==== Data for processing ====

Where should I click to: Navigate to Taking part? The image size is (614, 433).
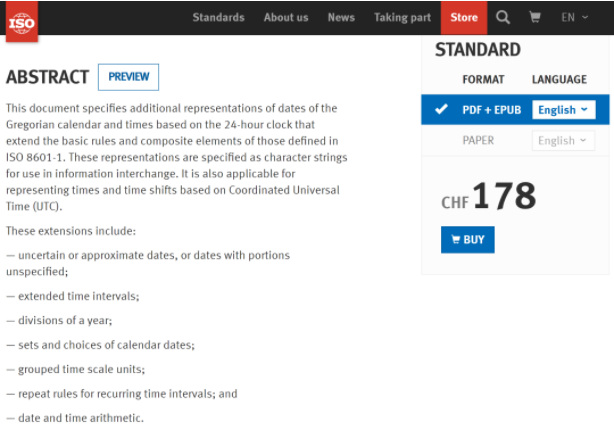(x=402, y=17)
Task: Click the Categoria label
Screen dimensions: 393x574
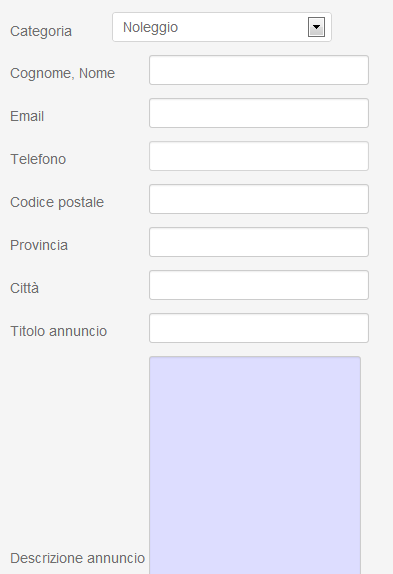Action: pyautogui.click(x=41, y=31)
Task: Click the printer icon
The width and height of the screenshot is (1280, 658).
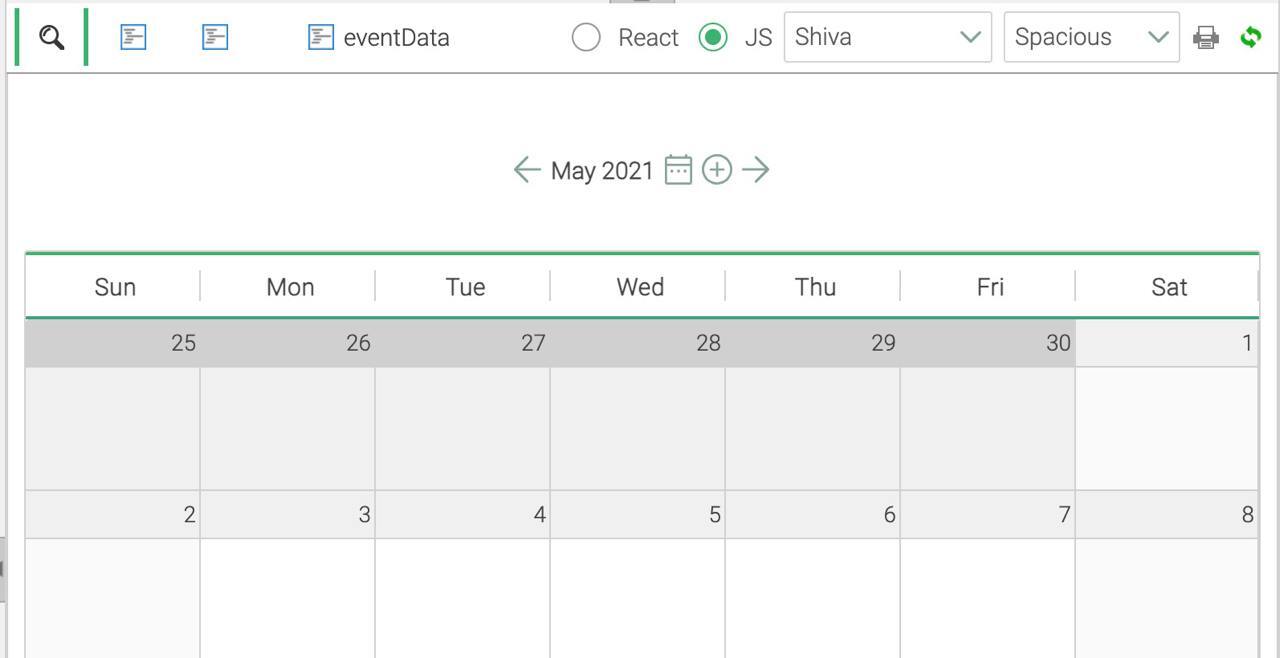Action: pos(1206,38)
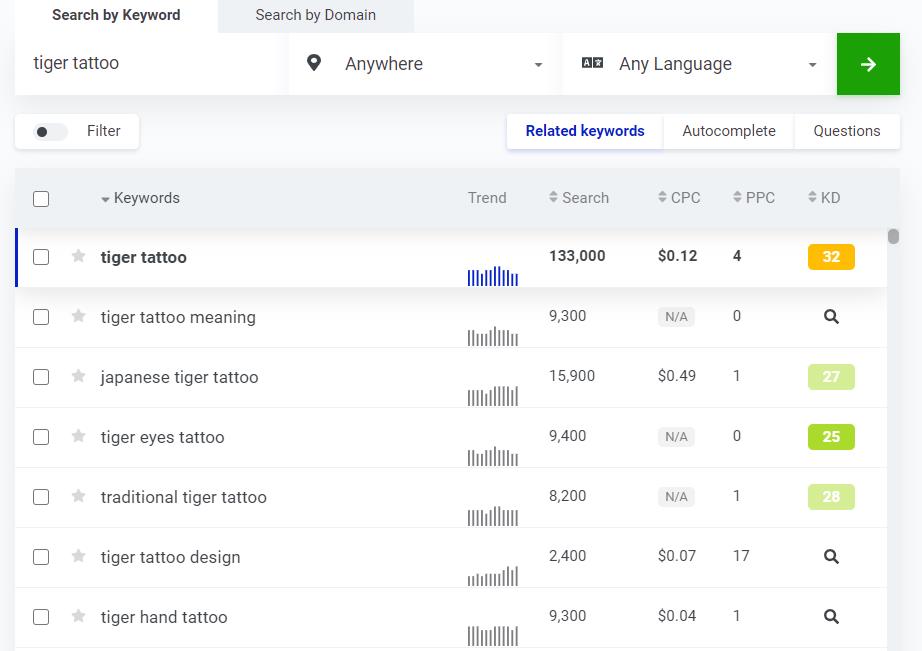Switch to Search by Domain tab

point(315,15)
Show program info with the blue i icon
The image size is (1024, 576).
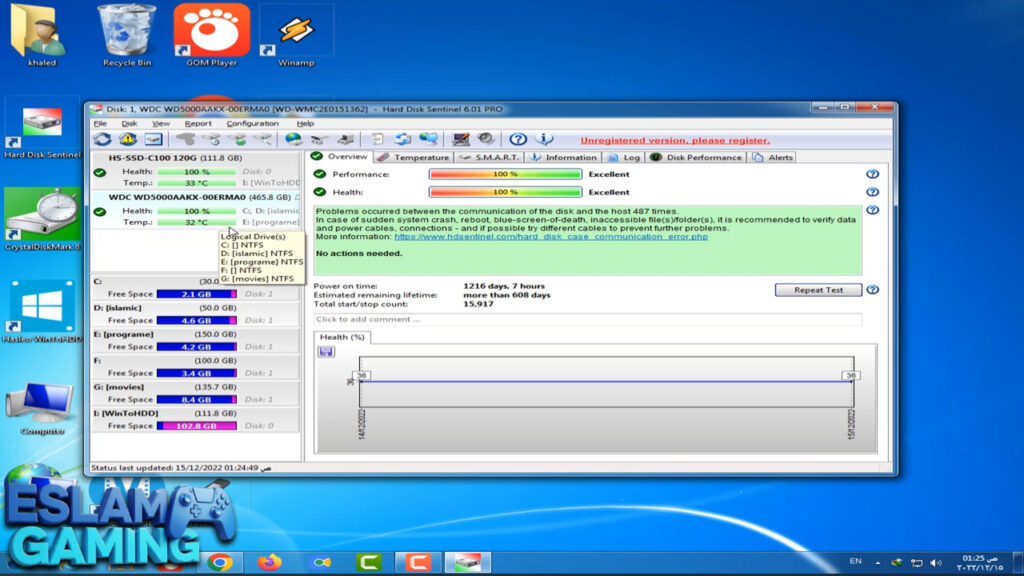pos(543,140)
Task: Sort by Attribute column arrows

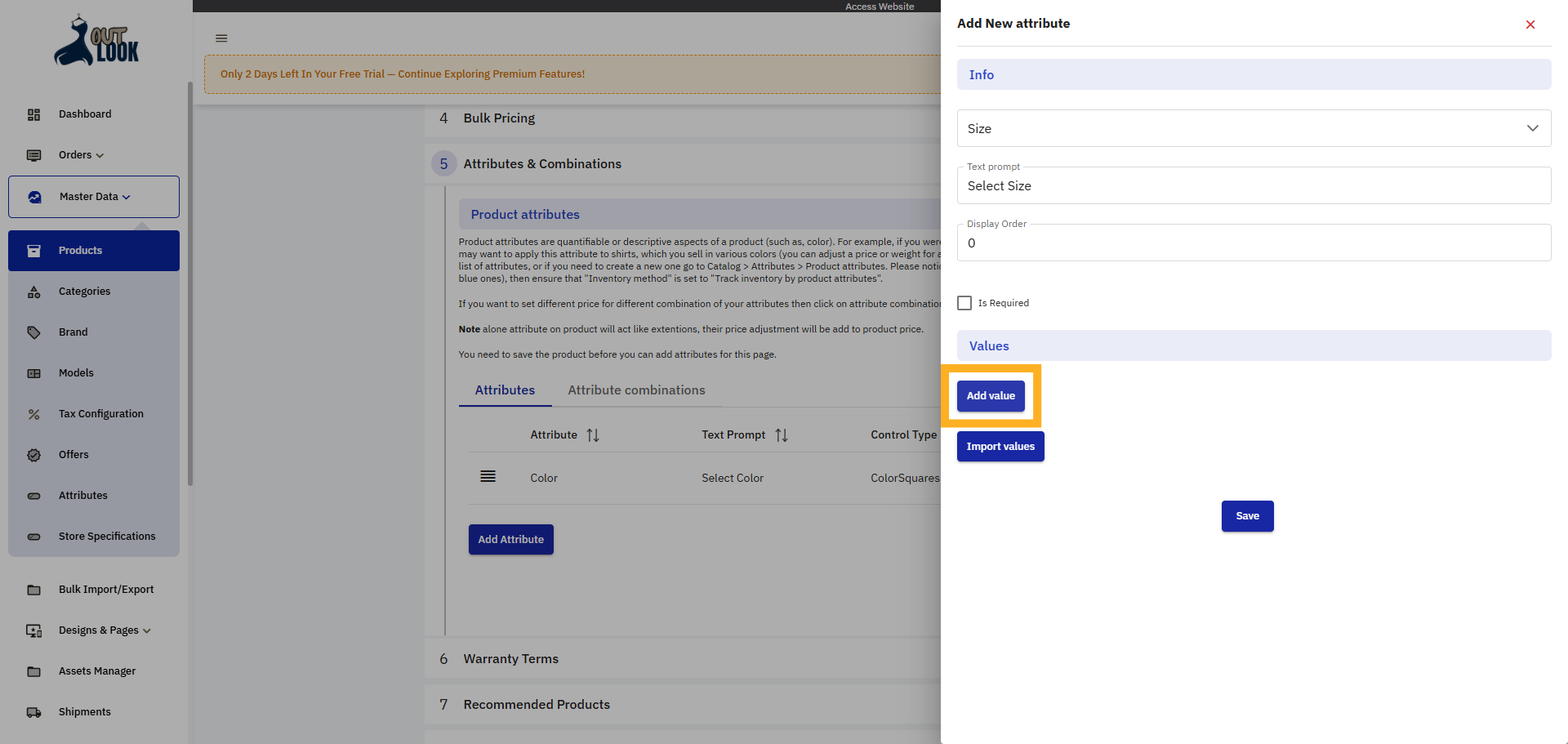Action: pyautogui.click(x=593, y=435)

====

● Work instruction:
Which lines of the listing contain the string "icon"? Copy each of them.

● Result:
Task: Click the printer icon
Show program info with the blue i icon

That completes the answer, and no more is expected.